17 senedir bu mesleği icra eden biri olarak bunca yıldır özgünlük anlamında bir arpa boy yol gidemediğimizi söylemek beni üzüyor. Birkaç örnekle bu görüşümü taçlandırmak isterim.
Buyurun!
- Elon Musk’tan konuya girmişken Tesla’dan bahsetmemek olmaz! Tesla Motors haberlere konu olması ile başlayan marka başvuru serüveni incelenmeye değer. Sanki ülkece bir marka arıyormuşuz da Elon Musk onu bize vermiş gibi müşavirlik hizmetlerinden tutun kozmetiğe kadar birçok sınıfta ‘Tesla’ başvuru yapıldı.
- Corona ile ilgili aylar boyunca onlarca marka yapıldı. Eğitim öğretimden ilaca, giysiden reklamcılığa kadar başvurusu yapılmayan sınıf kalmadı.
- Steve Jobs öldü. Tekstil üretiminden restorancılık hizmetlerine kadar birçok sınıfta başvuru yapıldı. Apple sonunda çareyi Steve Jobs için marka sınıflarını kapatmakta buldu.
- Apple’ı alamayan yurdum insanı Apple markasını önüne arkasına getirdikleri ilginç ibarelerle TPE’nin kapısını binlerce kez çaldı. Kiminin markası anlaşılmayacak şekle, kiminin de yola çıktığı marka bir yerlerinden Apple ibaresi geçecek diye tanınmayacak hale geldi.
Neden Bu Çaba?
Dünya gerçekten bir devrimin içinde ve herkes bu devrimi yaşarken geride kalmamak için çaba harcıyor.

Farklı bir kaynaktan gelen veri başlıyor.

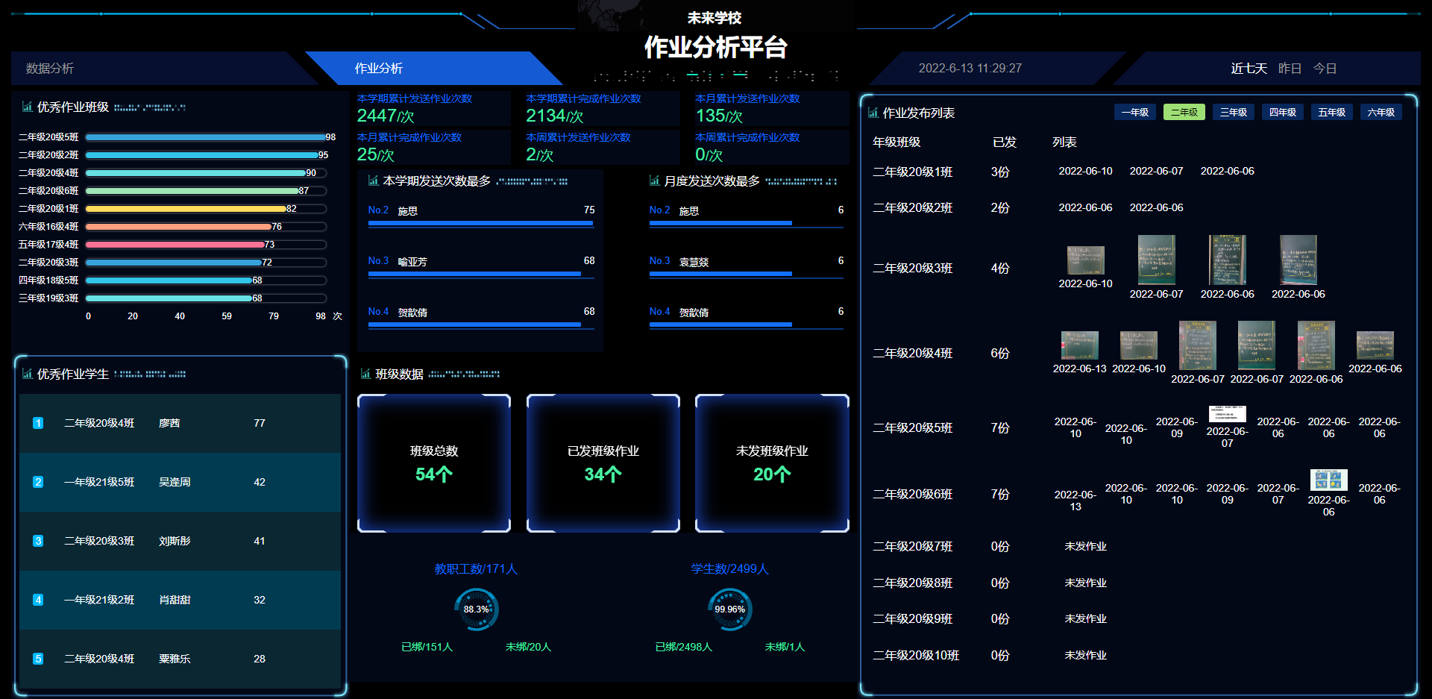Switch time range to 昨日
The image size is (1432, 699).
1290,68
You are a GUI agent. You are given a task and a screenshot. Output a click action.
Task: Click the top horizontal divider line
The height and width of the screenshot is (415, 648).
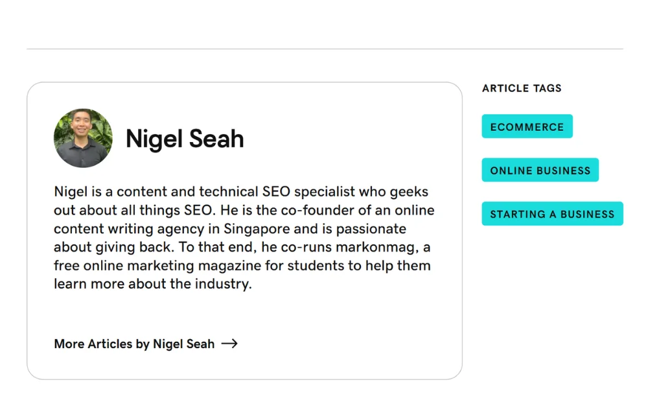[324, 47]
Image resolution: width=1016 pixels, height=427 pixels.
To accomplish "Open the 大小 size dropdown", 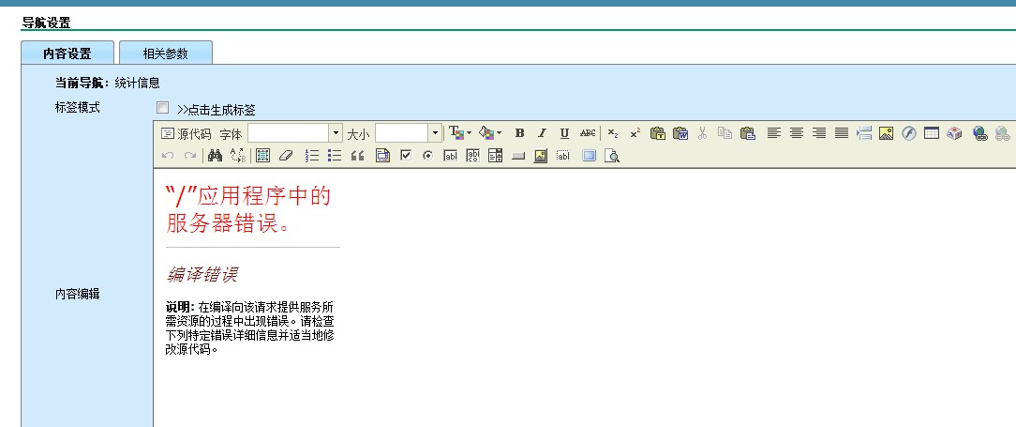I will (x=435, y=133).
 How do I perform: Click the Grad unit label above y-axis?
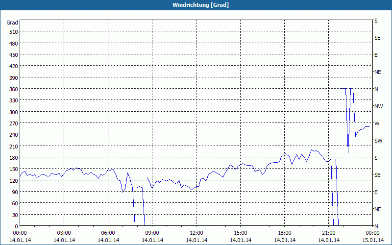point(12,23)
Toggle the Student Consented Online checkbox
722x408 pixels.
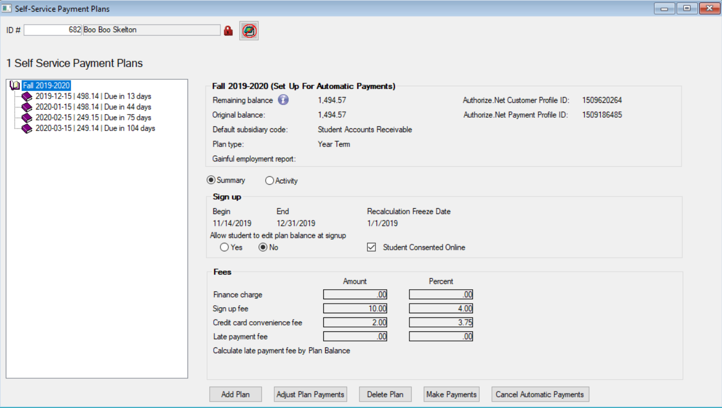coord(372,247)
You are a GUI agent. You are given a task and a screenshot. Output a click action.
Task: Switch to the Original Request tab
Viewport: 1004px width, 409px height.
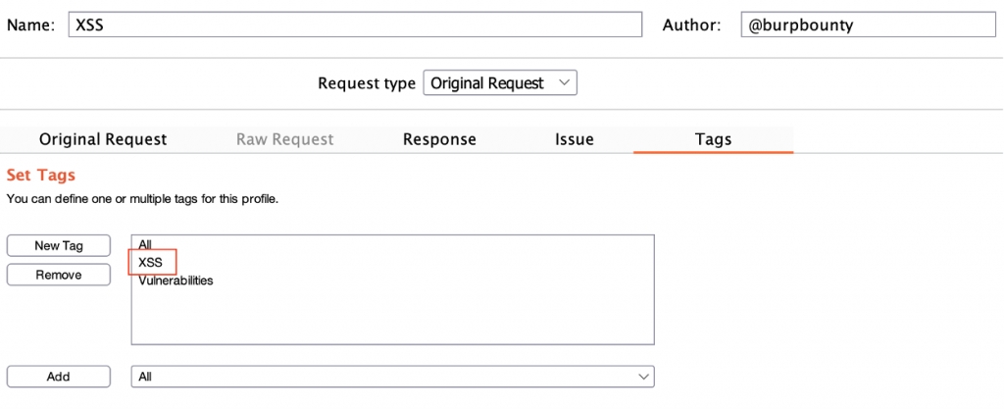point(103,139)
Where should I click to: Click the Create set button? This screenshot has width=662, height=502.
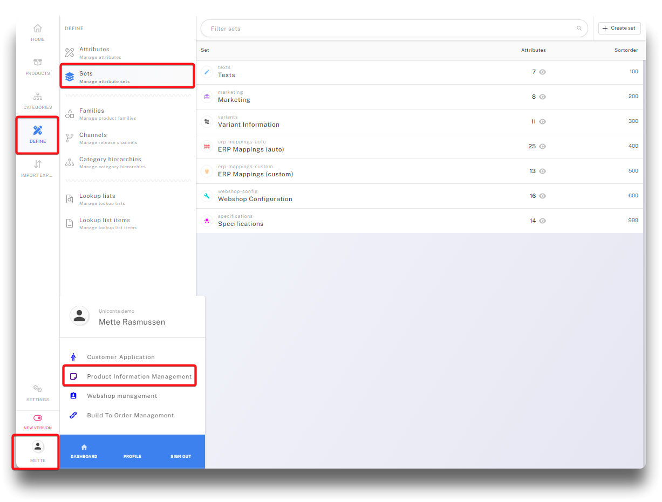point(619,29)
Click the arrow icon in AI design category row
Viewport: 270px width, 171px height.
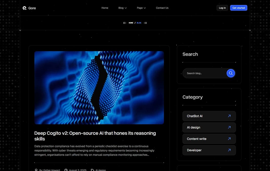tap(229, 127)
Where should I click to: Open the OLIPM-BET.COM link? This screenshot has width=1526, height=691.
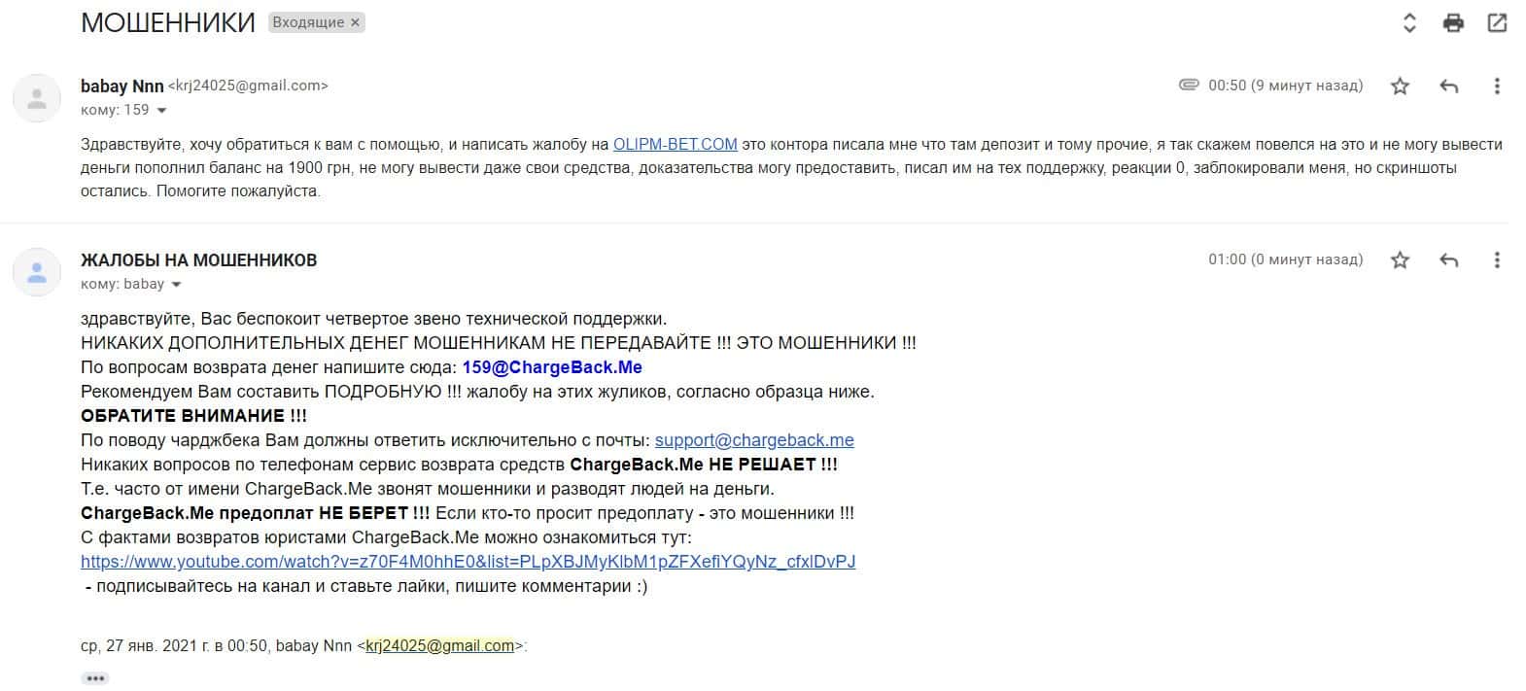pos(675,145)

Bizim bu çabamız ise, gerçekten sükutu hayal olmaktan öteye geçemiyor.
Kopyalama mantığı ile hareket edip hızlı yoldan tanınırlık elde etmenin doğru olacağını düşünen ticari zekalar, ticaretteki asıl altın kural olan, sürdürebilirliği atlıyor. Temelinde farklılaşmadığı sürece rekabet okyanusunda hangi marka olursa olsun, işi gerçekten çok zor!
Örneğimiz, İçi Boş Markalar Değil, Elon Musk Olmalı!
Herkes Elon Musk’tan deli dahi diye söz ediyordu. Bugün hayalleri ile yola çıkıp uzaya kadar ulaştı. Elektrikli araba fikrinin arkasında durdu. Ve bu fikir çığ gibi büyüdü…
Geçtiğimiz günlerde elektrikli arabaların en büyük sorunu olan batarya problemini General Motors el attı ve bu sorunu tamamen ortadan kaldıracak bir patentle elektrikli araba devrimine bir tuğlada GM koydu.
İşte gelişmek, geliştirmek böyle bir şeydir. Biri yapar diğeri devam ettirir. Çabamızla bir tuğlada bizler koyalım, derim!
Unutmayın, dünyanın elektrikle buluşması Tesla ile Edison’un yollarının kesişmesidir!